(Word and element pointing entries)
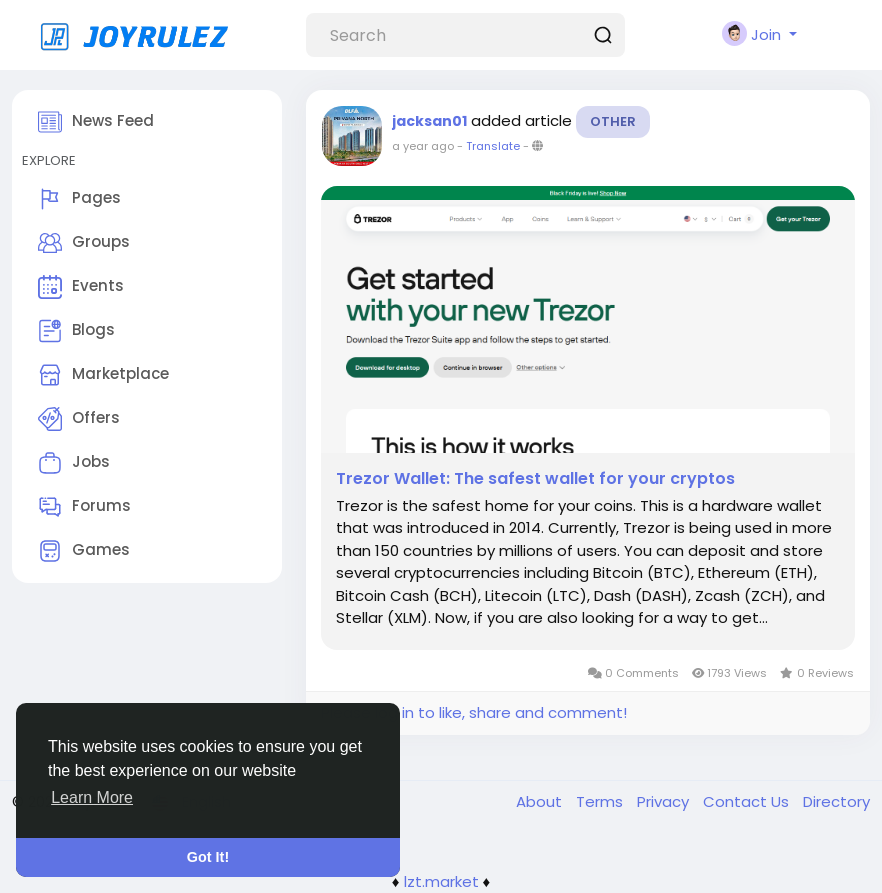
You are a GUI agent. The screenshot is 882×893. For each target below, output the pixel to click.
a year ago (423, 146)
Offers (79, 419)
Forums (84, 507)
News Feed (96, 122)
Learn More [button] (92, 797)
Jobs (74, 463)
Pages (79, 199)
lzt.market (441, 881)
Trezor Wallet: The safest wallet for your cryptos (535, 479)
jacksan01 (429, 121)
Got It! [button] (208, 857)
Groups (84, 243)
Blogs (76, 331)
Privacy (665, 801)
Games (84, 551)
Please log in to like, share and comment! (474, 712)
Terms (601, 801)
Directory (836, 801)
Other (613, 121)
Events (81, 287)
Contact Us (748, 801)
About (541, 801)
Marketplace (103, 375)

* * *

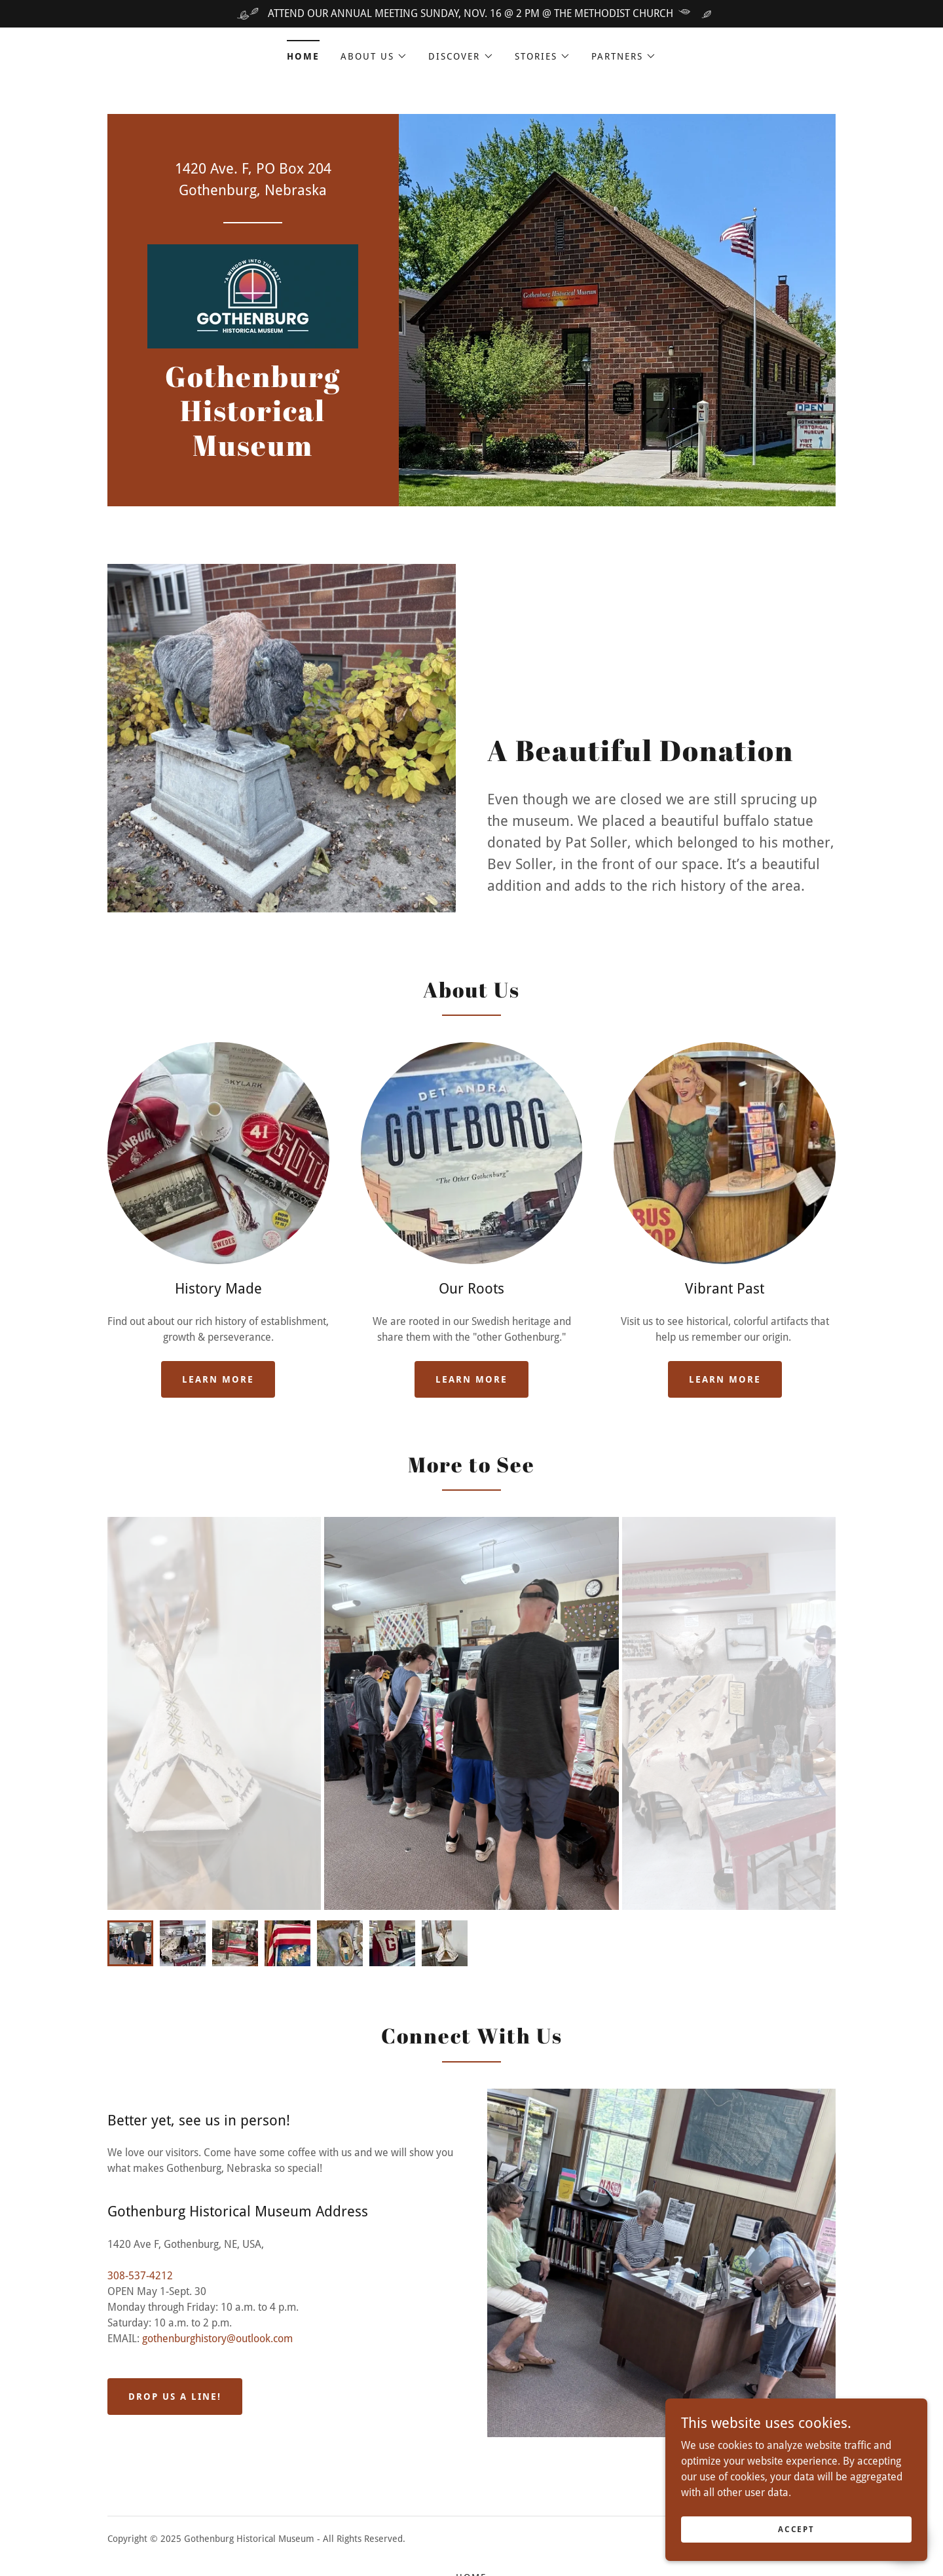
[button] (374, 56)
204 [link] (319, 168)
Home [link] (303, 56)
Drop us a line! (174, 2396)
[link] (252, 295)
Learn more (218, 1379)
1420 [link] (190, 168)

Your instructions
Quote the rows from the one containing "jacksan01 (429, 121)" through the one containing "About (541, 801)", both included, exactly as they appear.

Written reply
jacksan01 (429, 121)
Got It! [button] (208, 857)
Groups (84, 243)
Blogs (76, 331)
Privacy (665, 801)
Games (84, 551)
Please log in to like, share and comment! (474, 712)
Terms (601, 801)
Directory (836, 801)
Other (613, 121)
Events (81, 287)
Contact Us (748, 801)
About (541, 801)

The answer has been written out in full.